Here’s another interesting blast from the past, again in 2010: Billow was already losing control of his cognitive processes. http://parkybill.wordpress.com/2010/12/15/test-may-predict-cognitive-decline-in-parkinsons-disease/
“…I’m showing signs of executive dysfunction — losing track of what I’m supposed to do in the shower, losing my place in a script and having to listen to what I’ve already recorded to find my place, getting interrupted in a task then having NO IDEA what I was doing before the interruption – fun stuff like that.”
Interesting that he thinks that he can rely on his memory for anything, even what he said on Twitter a day or two ago. He couldn’t keep the amount being donated to charity straight one blog post back in 2010. His brain was already so addled that his wife had to take his credit cards away from him. http://parkybill.wordpress.com/2010/12/22/hand-over-the-credit-cards-and-nobody-get-hurt/
You can see that even back in 2010, Billow is and always has been a self-proclaimed drama queen: http://parkybill.wordpress.com/2010/12/31/mr-body-worlds-announces-he-has-parkinsons-disease/#more-21161
Yes, Billow is being picked on by the lickspittle minions at the behest of the super-evil genius, WJJ Hoge. Seriously, someone should just take the internet away from this addle-brained narcissist already, for his own damn good as well as those he chose to harass before he started getting “picked on” and any future Billow victims.

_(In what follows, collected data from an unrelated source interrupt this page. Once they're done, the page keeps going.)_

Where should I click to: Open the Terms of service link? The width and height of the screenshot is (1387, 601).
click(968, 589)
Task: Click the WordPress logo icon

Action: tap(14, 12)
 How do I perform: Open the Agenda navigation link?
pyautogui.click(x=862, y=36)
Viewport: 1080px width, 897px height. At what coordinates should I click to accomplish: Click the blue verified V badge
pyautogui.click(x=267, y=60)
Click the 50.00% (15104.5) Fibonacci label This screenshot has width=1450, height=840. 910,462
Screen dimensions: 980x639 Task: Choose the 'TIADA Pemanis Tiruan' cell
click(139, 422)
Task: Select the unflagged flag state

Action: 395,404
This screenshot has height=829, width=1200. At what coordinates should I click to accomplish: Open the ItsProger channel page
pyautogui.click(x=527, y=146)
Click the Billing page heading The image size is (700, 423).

Agree with everything here, though I have one small correction. He never says the whole $40 will go to his charities, just the entire author portion, so on a $40 self-published book, that could be $20 I suppose. The author portion of the current “book” will around $2.50-$3.00 on a $9.00 publication.
Thanks for the correction.
You know you’re screwed when Karoli – passes on defending you…
Truth!
Over at Ace of Spades, his minions cheerfully embrace the term “morons.” They are, in truth, anything but.
And remember when Little Green Footballs was actually worth noticing? They were “lizards” in a rather odd and convoluted story. I think it’s still in use by the very, very few fools who still hang out there, but I really can’t be bothered to check.
Lizardoid Minions, if you please.
Now, we are “banned camp”, and may be found in many corners of the web.
Minion means whatever you say it means…Master.
Must go do crimes…in history.
What did you do with Betty’s pony?
The correct question is not “what” did I do with Betty’s pony, but “when” did I do with Betty’s pony.
Not right.
Mr. Or Ms. Downtwinkles has no perseverance.
OK, OK… if I can’t be a minion, can I be a mini-onion?